## EXERCISE OBJECTIVE
Lines of the records that hold the word "toolbar" are to be counted; give the number and nothing more.
■ ■ ■ ■
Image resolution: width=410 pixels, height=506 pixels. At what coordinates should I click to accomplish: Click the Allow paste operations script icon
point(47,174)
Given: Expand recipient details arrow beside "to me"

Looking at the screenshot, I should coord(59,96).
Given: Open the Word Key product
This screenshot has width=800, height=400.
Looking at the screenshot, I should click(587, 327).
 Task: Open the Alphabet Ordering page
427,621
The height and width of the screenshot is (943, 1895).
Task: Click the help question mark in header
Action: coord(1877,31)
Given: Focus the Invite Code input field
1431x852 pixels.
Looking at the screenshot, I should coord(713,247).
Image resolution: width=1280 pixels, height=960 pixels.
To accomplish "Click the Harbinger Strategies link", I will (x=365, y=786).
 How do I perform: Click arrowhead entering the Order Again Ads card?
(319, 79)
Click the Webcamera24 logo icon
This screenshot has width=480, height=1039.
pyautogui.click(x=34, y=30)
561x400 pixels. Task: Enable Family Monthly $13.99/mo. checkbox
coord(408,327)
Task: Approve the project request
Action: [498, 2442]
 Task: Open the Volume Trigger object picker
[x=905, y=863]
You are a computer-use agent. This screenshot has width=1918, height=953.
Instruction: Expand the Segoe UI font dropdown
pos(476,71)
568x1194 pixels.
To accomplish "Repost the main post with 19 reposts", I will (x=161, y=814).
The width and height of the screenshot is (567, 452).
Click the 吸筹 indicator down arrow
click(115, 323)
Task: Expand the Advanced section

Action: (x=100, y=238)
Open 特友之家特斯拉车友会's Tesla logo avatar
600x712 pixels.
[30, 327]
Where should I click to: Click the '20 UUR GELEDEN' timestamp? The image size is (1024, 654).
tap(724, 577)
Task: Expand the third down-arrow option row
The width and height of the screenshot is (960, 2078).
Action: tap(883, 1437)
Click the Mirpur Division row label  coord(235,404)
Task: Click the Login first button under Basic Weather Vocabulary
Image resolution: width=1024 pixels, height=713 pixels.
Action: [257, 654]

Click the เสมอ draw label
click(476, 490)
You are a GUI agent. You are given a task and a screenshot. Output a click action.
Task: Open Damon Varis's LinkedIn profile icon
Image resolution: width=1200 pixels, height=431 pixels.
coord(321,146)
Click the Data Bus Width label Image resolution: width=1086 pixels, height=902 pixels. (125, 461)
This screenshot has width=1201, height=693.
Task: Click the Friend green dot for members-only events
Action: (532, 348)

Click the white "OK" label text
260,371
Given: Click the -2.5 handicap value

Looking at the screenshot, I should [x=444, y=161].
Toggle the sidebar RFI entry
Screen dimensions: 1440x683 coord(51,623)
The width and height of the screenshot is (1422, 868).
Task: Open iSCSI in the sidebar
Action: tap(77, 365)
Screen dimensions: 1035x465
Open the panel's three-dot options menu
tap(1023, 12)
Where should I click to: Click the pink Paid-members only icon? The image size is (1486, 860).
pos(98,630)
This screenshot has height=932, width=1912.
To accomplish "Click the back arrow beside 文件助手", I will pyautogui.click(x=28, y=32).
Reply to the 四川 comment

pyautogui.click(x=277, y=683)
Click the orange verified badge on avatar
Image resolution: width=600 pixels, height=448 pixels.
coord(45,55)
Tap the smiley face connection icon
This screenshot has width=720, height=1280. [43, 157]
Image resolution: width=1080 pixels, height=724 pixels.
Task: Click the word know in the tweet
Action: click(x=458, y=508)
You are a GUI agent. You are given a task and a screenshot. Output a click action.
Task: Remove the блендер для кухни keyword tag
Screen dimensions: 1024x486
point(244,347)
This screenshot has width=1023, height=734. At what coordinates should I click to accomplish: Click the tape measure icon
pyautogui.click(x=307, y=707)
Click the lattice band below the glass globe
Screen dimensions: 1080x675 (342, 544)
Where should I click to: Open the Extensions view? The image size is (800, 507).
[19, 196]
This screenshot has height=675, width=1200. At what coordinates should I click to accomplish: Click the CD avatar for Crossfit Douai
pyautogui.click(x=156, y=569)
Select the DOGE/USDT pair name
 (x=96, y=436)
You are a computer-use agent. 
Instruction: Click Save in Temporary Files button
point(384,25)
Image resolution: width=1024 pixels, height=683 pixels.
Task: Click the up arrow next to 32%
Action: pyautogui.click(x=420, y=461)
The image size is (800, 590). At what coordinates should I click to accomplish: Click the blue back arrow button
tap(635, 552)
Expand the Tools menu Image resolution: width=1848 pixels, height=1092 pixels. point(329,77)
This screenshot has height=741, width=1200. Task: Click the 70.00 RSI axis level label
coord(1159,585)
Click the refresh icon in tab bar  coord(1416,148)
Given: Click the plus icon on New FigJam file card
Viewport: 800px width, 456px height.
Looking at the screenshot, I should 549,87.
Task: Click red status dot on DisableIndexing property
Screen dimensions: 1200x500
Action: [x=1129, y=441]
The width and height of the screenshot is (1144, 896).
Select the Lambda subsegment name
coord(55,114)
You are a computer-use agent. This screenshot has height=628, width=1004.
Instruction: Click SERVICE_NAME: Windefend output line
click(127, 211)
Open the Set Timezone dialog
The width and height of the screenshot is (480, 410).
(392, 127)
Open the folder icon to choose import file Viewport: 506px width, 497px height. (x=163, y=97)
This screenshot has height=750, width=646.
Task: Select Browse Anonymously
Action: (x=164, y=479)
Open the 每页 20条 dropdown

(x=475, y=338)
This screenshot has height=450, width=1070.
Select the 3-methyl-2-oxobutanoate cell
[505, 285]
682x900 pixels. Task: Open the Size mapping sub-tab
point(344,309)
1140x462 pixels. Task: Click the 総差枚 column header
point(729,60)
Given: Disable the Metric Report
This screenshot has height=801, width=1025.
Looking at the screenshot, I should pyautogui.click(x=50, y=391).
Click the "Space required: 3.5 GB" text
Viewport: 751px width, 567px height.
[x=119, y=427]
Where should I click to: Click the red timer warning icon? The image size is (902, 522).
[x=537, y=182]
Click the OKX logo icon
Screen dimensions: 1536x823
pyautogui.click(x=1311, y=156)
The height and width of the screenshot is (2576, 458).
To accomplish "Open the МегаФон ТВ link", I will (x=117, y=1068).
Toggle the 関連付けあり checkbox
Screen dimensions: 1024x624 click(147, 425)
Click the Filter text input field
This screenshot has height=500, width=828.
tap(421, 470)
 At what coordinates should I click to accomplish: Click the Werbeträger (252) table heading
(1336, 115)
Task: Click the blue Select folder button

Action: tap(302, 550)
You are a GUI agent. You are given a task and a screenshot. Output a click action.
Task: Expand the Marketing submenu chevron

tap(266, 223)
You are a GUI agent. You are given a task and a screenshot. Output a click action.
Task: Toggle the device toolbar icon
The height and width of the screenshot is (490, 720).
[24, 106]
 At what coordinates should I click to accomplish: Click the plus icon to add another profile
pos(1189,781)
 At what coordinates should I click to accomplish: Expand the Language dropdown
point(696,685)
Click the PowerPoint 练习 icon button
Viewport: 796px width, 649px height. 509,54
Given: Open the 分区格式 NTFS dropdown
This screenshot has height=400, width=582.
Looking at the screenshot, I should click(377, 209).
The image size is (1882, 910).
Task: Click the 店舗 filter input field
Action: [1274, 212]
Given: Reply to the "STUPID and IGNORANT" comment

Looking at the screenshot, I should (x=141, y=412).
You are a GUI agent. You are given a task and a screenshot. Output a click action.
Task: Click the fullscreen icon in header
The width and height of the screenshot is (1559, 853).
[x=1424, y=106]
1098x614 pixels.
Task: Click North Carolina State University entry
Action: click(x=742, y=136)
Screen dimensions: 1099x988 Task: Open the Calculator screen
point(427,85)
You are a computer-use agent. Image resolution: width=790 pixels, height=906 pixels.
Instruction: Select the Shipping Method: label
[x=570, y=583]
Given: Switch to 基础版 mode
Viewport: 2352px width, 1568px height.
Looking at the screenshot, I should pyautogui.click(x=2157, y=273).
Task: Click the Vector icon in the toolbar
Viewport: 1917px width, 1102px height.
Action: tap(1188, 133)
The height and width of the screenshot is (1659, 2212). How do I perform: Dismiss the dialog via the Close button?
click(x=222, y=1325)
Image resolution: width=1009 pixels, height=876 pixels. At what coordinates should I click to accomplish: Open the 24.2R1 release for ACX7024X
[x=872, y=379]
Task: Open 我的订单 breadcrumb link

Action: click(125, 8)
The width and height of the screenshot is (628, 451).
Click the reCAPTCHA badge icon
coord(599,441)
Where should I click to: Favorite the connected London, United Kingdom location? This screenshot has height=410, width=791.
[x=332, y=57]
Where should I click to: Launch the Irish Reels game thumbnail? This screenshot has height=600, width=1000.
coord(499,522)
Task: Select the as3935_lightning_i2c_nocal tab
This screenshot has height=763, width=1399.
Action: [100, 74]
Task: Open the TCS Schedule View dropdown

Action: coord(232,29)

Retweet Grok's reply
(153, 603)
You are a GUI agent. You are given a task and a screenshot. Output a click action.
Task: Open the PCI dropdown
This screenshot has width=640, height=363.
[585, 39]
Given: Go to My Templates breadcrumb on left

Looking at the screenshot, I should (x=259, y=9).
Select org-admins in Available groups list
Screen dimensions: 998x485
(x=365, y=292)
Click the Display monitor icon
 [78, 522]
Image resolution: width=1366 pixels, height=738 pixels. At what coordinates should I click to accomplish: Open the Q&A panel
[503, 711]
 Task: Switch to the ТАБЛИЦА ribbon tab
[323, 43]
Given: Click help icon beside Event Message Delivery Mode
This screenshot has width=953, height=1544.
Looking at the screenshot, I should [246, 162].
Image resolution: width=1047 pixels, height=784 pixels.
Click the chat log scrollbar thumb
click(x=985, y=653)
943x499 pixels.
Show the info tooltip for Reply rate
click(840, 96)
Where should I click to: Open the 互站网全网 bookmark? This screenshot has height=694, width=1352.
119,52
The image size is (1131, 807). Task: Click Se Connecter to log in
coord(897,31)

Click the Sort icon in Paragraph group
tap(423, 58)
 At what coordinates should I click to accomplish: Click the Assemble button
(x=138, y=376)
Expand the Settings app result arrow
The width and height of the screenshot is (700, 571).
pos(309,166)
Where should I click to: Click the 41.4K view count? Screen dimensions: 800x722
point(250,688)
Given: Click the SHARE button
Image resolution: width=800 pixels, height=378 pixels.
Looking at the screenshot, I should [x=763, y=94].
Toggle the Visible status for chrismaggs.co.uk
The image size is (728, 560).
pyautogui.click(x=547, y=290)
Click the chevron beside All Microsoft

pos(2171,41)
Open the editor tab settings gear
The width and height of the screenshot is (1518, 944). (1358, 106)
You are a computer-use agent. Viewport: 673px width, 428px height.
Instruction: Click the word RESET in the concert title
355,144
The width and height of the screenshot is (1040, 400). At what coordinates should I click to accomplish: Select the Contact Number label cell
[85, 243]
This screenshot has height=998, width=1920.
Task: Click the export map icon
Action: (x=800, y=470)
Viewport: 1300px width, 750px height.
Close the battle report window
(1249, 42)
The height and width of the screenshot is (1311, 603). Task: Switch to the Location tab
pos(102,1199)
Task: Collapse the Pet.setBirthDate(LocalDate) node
■ ■ ■ ■
## ANSWER SPACE
2